● **Aim of the task**
Which lines in the records below contain the word "output"? Copy each one.

=-=-=-=-=

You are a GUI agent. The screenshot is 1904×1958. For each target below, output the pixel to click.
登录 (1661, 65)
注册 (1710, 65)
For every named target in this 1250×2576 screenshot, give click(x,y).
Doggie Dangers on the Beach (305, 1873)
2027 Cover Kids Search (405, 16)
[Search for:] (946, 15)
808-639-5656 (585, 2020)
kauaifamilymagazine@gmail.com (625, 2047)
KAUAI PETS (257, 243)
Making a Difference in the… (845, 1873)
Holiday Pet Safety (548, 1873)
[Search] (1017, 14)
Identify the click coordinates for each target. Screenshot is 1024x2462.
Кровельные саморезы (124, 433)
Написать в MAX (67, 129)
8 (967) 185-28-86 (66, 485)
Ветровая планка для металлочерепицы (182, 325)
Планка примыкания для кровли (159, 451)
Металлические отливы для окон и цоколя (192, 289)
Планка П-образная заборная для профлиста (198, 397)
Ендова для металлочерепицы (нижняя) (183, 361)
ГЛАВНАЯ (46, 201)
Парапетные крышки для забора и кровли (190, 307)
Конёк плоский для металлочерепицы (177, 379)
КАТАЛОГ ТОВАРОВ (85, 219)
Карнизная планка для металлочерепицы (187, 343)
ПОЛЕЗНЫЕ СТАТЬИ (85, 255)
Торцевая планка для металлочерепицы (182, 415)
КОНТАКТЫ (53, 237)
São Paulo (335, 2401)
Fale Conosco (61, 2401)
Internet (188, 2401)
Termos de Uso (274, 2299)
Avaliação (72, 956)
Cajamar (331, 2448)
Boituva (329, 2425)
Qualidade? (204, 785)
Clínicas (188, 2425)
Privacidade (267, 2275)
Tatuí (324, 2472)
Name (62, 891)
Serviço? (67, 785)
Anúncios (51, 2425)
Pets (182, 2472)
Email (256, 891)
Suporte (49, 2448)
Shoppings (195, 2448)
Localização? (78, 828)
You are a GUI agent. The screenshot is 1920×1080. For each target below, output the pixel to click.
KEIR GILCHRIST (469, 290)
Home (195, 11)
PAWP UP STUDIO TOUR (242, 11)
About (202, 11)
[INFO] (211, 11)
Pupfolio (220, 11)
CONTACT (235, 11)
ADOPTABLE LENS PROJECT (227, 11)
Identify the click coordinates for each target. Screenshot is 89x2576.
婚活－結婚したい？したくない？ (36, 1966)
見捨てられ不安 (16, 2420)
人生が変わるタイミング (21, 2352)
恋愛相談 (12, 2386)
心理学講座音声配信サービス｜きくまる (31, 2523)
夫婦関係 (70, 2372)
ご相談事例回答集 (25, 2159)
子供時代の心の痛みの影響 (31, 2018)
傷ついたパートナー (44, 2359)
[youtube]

=-=-=-=-=

● **Finished exercise**
You are a GUI agent. The screenshot is 1904×1958. For each target below, output the pixel to click.
You are a GUI agent. The screenshot is 1920×1080. For each target below, output the pixel to click.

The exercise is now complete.